__Input material__.
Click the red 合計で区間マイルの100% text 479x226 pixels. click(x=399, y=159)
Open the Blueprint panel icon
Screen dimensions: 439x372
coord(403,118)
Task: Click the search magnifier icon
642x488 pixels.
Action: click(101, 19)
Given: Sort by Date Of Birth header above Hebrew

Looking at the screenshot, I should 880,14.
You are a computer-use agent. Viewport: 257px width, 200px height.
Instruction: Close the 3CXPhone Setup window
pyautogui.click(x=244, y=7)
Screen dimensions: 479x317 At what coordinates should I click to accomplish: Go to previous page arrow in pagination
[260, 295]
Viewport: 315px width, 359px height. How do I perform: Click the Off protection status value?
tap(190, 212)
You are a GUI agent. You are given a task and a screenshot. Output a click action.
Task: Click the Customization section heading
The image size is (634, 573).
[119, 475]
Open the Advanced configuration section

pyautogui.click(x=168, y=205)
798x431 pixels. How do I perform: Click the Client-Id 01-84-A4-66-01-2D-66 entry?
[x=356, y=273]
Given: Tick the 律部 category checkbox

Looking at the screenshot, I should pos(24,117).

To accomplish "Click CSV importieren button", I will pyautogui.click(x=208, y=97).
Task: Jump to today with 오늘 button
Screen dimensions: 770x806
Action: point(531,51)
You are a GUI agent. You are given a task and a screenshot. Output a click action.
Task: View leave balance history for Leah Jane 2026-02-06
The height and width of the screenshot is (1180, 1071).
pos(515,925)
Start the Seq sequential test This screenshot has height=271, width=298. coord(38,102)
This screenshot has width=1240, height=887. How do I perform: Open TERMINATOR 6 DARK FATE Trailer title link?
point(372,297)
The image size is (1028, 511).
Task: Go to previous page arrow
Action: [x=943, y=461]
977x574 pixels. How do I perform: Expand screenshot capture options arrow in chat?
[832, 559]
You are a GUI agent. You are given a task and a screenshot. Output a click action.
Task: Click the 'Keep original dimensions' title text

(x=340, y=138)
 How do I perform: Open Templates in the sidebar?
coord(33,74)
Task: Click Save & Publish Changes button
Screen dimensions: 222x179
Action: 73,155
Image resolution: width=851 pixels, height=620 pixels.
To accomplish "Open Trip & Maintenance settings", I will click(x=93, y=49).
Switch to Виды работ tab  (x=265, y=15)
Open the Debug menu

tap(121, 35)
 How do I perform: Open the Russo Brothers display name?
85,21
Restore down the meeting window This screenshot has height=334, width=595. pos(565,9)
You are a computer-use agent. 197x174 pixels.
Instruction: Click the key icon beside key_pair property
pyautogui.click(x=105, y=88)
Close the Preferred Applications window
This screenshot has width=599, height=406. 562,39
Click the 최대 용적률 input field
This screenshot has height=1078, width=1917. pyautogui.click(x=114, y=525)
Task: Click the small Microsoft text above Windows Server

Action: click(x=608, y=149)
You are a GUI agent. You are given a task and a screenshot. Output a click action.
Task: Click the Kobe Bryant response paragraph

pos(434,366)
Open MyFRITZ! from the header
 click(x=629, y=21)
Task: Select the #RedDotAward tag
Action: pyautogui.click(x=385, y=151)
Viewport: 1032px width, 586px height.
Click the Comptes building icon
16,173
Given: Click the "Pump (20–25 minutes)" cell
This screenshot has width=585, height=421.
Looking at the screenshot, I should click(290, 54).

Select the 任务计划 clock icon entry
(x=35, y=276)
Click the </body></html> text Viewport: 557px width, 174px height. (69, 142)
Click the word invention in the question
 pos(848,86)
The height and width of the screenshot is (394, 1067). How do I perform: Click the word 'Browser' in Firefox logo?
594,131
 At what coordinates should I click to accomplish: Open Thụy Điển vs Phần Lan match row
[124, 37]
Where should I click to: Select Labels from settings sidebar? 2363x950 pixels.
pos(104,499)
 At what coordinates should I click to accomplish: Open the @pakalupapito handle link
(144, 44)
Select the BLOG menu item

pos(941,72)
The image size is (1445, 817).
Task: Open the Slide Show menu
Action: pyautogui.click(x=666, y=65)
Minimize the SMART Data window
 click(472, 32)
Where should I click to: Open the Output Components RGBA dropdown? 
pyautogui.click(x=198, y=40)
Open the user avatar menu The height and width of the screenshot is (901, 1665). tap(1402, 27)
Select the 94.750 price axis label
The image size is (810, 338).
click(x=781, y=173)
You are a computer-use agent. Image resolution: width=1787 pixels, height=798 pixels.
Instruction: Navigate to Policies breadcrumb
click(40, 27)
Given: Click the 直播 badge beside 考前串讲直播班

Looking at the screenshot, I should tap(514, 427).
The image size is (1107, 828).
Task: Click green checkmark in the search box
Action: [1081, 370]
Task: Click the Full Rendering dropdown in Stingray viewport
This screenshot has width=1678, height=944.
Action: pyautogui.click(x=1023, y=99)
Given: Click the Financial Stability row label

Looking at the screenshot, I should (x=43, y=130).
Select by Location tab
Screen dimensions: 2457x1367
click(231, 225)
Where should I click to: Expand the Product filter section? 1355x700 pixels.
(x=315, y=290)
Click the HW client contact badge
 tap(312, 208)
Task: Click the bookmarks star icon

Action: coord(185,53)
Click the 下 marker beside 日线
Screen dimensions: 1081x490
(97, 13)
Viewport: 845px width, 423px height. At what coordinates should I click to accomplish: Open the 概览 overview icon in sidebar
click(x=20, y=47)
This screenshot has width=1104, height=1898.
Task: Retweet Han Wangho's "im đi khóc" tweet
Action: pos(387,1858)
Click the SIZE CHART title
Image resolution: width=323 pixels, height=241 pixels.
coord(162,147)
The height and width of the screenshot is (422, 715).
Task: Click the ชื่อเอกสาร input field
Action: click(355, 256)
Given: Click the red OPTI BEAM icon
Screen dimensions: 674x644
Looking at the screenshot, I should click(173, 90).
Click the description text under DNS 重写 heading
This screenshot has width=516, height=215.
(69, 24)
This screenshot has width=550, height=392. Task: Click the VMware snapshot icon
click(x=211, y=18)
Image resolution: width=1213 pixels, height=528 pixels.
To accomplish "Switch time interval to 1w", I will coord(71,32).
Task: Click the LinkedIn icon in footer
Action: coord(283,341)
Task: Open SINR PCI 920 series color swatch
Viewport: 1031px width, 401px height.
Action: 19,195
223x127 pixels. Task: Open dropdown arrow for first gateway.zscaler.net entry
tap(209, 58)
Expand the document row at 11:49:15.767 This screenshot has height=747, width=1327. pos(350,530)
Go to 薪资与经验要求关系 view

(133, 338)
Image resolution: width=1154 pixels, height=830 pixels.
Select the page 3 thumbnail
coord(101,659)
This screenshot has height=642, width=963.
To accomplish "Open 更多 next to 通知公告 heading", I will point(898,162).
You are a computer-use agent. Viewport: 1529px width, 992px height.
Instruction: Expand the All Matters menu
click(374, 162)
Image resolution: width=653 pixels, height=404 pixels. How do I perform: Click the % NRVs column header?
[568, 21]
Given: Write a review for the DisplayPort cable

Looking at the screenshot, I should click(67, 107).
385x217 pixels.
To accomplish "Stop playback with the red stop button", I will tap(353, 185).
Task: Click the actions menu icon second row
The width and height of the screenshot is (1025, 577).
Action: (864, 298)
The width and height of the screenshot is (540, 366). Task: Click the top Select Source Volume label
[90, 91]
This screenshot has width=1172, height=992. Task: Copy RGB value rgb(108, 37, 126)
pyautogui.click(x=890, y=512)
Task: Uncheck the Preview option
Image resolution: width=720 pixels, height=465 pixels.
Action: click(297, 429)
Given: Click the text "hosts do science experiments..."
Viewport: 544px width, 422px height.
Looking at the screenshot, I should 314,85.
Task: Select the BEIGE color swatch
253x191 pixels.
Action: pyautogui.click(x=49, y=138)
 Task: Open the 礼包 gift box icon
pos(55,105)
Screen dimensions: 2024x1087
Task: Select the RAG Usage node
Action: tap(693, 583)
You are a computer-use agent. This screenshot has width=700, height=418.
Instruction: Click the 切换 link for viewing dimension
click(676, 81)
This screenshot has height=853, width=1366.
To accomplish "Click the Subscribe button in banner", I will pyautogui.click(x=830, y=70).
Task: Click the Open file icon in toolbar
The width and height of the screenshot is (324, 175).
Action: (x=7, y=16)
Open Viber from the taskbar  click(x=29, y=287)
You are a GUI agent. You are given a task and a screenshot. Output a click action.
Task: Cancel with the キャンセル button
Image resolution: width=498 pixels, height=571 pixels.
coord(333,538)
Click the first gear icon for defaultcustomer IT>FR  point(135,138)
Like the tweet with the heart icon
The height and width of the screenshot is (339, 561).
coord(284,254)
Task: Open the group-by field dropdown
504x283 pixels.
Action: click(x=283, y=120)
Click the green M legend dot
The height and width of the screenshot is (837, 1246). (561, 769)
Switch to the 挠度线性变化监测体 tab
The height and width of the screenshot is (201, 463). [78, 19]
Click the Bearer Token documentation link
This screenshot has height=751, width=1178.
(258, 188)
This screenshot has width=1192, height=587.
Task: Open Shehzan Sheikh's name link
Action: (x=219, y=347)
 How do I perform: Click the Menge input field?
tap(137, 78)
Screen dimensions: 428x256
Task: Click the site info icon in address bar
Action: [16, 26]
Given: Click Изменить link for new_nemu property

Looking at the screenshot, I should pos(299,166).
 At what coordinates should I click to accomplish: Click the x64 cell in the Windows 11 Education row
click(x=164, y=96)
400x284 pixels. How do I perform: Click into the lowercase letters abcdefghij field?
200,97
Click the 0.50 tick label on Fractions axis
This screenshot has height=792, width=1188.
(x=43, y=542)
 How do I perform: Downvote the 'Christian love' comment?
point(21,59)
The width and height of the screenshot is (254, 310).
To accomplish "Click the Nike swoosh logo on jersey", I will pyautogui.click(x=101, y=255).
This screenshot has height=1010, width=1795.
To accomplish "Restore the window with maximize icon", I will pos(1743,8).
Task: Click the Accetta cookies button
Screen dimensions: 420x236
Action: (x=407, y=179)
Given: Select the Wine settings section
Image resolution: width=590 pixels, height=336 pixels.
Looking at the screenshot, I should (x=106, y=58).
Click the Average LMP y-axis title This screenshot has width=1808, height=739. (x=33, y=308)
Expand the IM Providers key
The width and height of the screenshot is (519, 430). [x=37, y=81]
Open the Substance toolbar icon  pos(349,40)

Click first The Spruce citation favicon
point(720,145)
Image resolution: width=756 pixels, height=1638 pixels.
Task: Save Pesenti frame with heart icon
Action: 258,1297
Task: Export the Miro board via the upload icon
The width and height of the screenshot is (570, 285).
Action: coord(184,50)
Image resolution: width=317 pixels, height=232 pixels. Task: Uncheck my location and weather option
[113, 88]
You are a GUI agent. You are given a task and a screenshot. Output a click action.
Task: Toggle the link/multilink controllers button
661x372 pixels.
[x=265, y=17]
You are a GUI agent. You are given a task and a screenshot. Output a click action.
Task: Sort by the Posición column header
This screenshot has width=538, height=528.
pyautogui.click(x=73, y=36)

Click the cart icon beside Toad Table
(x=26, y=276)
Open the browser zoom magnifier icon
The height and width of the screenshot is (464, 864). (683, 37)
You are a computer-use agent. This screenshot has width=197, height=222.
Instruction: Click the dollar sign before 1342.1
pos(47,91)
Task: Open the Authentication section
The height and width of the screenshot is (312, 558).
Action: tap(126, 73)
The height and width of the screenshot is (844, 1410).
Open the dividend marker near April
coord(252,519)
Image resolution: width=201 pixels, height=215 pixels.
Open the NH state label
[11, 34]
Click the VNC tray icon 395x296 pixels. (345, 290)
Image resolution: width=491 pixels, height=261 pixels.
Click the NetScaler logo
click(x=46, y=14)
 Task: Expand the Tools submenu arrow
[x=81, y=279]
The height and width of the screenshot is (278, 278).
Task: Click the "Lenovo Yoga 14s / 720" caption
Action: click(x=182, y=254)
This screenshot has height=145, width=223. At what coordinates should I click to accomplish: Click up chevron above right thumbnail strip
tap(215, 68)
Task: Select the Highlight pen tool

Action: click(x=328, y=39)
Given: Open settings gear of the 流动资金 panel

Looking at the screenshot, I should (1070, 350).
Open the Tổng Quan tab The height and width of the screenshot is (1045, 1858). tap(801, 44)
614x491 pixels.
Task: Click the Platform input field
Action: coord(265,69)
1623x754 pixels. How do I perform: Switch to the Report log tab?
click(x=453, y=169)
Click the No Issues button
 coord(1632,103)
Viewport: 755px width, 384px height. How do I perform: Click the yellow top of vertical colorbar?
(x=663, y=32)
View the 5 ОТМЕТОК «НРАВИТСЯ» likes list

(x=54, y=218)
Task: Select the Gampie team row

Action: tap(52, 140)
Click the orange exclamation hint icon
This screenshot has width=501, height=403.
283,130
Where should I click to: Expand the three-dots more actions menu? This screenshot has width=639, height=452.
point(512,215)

__Exercise prompt__. Duplicate the listing word for word, everything from the line containing "has width=197, height=222." down to the end of the listing, both ends included.

__Result__.
You are a computer-use agent. This screenshot has width=197, height=222.
Instruction: Click the dollar sign before 1342.1
pos(47,91)
Task: Open the Authentication section
The height and width of the screenshot is (312, 558).
Action: tap(126, 73)
The height and width of the screenshot is (844, 1410).
Open the dividend marker near April
coord(252,519)
Image resolution: width=201 pixels, height=215 pixels.
Open the NH state label
[11, 34]
Click the VNC tray icon 395x296 pixels. (345, 290)
Image resolution: width=491 pixels, height=261 pixels.
Click the NetScaler logo
click(x=46, y=14)
 Task: Expand the Tools submenu arrow
[x=81, y=279]
The height and width of the screenshot is (278, 278).
Task: Click the "Lenovo Yoga 14s / 720" caption
Action: click(x=182, y=254)
This screenshot has height=145, width=223. At what coordinates should I click to accomplish: Click up chevron above right thumbnail strip
tap(215, 68)
Task: Select the Highlight pen tool

Action: click(x=328, y=39)
Given: Open settings gear of the 流动资金 panel

Looking at the screenshot, I should (1070, 350).
Open the Tổng Quan tab The height and width of the screenshot is (1045, 1858). tap(801, 44)
614x491 pixels.
Task: Click the Platform input field
Action: coord(265,69)
1623x754 pixels. How do I perform: Switch to the Report log tab?
click(x=453, y=169)
Click the No Issues button
 coord(1632,103)
Viewport: 755px width, 384px height. How do I perform: Click the yellow top of vertical colorbar?
(x=663, y=32)
View the 5 ОТМЕТОК «НРАВИТСЯ» likes list

(x=54, y=218)
Task: Select the Gampie team row

Action: tap(52, 140)
Click the orange exclamation hint icon
This screenshot has width=501, height=403.
283,130
Where should I click to: Expand the three-dots more actions menu? This screenshot has width=639, height=452.
point(512,215)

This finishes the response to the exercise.